What is an AI Personal Shopper

What is an AI Personal Shopper?

An “AI personal shopper” is technology that uses AI and machine learning to help customers find products in digital spaces. It generally manifests as a conversational chatbot or voice assistant (think: Apple’s Siri, Amazon’s Alexa, and Google Assistant) that is a combination of search engine and chatbot. 

AI personal shoppers use a combination of various AI technologies and Data to provide personalized product recommendations, guided assistance, and customer support.

How does AI personal shopper technology work?

There’s a lot to the secret sauce that makes AI personal shoppers help shoppers find products. They work by: 

1. Using (lots of) data as the foundation for personalization

AI personal shoppers gather data from multiple sources, including browsing history, search queries, purchase behavior, cart activity, and external interactions (e.g., engagement with marketing emails, chatbots, call centers, etc). The data is centralized in a single location to create a comprehensive customer profile. 

2. Interpreting patterns and predicting behavior

Machine learning algorithms analyze the collected and unified data, then identify patterns and predict what a customer is likely to want. For example, if Jill frequently looks at workwear for gardeners, the AI personal shopper may show her new overall styles that just came in or gardening gloves that are on sale. Predictive analytics also help forecast future buying behaviors, such as when Jill’s likely to abandon her cart or be interested in the new gardening sheers that just dropped.  

3. Making recommendations

An AI personal shopper is basically a recommendation engine. It uses techniques like collaborative filtering that suggests products based on what similar users have purchased and content-based filtering that recommends items with similar attributes to those a user has shown interest in. This is an incredibly effective way to drive purchases. Amazon’s AI-powered recommendation engine, for example, is estimated to drive about 35% of the company’s total sales. 

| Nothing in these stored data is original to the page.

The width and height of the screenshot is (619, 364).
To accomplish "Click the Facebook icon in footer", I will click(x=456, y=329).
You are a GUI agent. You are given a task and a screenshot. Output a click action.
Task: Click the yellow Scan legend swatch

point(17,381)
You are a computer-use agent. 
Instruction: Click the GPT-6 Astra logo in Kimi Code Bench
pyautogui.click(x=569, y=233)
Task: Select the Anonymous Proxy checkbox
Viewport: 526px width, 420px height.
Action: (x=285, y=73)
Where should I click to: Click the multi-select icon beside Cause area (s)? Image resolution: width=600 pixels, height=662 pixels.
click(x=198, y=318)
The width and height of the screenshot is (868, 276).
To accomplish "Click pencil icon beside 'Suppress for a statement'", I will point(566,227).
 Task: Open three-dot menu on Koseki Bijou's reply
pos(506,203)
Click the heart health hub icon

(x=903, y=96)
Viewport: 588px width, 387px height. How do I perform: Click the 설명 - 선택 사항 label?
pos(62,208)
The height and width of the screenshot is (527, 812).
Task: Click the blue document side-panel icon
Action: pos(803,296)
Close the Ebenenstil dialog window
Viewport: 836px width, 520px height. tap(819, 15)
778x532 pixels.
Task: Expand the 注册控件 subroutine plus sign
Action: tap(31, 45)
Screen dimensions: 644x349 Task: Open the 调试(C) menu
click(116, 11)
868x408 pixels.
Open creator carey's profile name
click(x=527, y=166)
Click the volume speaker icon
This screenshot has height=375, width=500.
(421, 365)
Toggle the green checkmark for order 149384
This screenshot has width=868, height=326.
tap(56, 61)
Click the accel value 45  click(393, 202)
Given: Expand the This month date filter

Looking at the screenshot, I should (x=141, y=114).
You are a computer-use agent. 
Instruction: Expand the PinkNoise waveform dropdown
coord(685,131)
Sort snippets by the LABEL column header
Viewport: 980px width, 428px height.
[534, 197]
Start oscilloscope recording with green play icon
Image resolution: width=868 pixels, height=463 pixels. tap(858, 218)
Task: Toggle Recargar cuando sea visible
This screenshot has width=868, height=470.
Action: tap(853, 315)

4. Adapting experiences in real time

To be effective, AI assistants need to adjust to what a shopper wants in the moment. These tools can adapt recommendations in real time as users interact with a site or app. If Jill shifts from looking at work clothing to gardening tools, the system immediately updates its suggestions. This process is dynamic and runs on a steady diet of data which is processed by rapid machine learning algorithms. 

5. Understanding and chatting with humans

AI personal shoppers use natural language processing (NLP) to understand what shoppers are asking for in their own words. They use generative AI (GenAI) to respond naturally to queries and searches. This is the technology that makes it possible for Jill to type or say something like “show me waterproof gardening shoes under$50” and get relevant results. These systems can interpret questions, make sense of context, and respond in a way that feels natural. 

6. Getting better with every interaction

AI personal shoppers are designed to learn from the data they ingest. That means they get better over time. Clicks, purchases, abandoned carts, and search queries are all fodder for the machine, giving it the information it needs to better understand what shoppers want. When Jill ignores recommendations for watering cans, but clicks on protective sun gear, the system takes note and adjusts its recommendations. This is how AI personal shoppers become good at showing customers the products they’re most likely to buy.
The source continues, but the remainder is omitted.